Secure your external IT services
Does your organization utilize external suppliers to help out with cloud services or server operation and maintenance? The supplier may have a great deal of insight into the flow of information. You need to have a legal agreement in place to govern how the service is used and where the information is located.
When procuring IT-related services, information security pertains to you being able to govern the process and ensuring that the supplier of the service protects your information, as stipulated by the requirements in the agreement. This means that your data must be protected from unauthorized insight or modification by the supplier. As a customer, you must also be able to examine how the data is being managed by the supplier.
Information security is achieved through a legally binding agreement which should, for example, govern the following:
- Who owns the data, how the data is used, if the data will be shared with a third party in any manner and how the data is safeguarded in all situations. As regards GDPR, there are special provisions in place for what is required if the data will be stored outside of the EU.
- How quickly the service or system is to be functional again after a disruption, and whether the supplier is to provide its own documented continuity plans.
- When and how security incidents are to be reported.
- That the supplier should have a specially designated contact person for information security issues, and that it should be possible to examine all aspects of the supplier’s security management.
- Which information at a minimum must be backed up, how often backups are created and how the information is restored, when required.
- In which manner information is protected through encryption and with which algorithm information is encrypted.
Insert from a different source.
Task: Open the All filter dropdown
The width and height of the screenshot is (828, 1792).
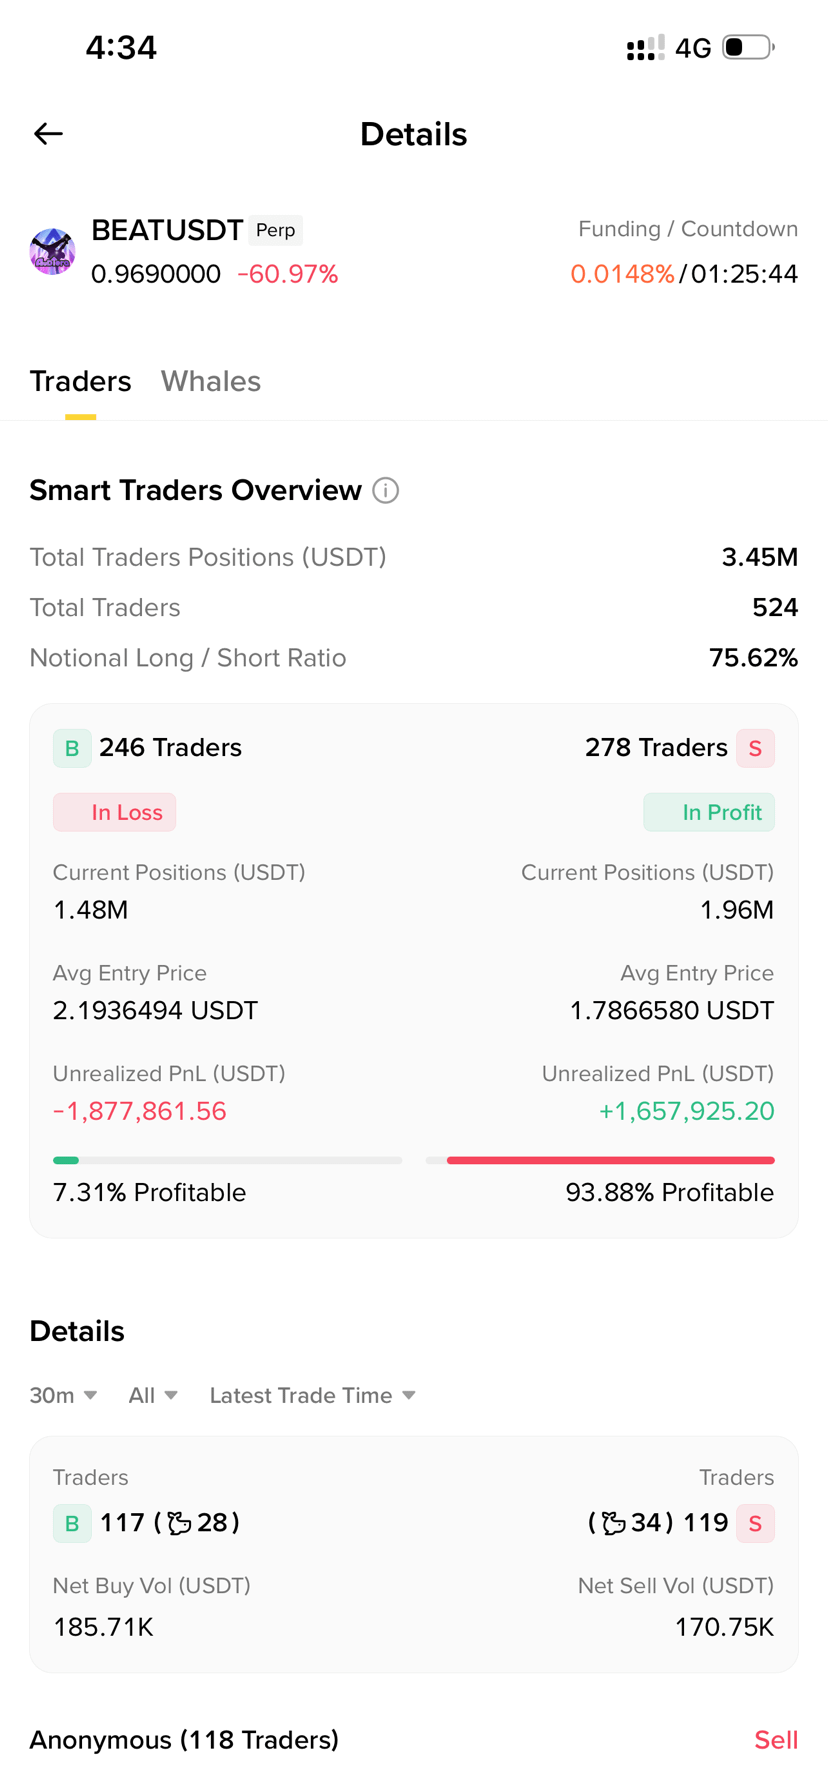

If the organization stores information externally without protecting it with encryption, there should be a formal decision in place allowing this solution.
The data processors engaged by the data controller must be able to provide sufficient guarantees that processing satisfies the requirements stipulated by the General Data Protection Regulation (GDPR) as well as assurance that the rights of those registered are protected. The data controller and the data processor must draw up a data processing agreement. The General Data Protection Regulation specifies what a data processing agreement is to include.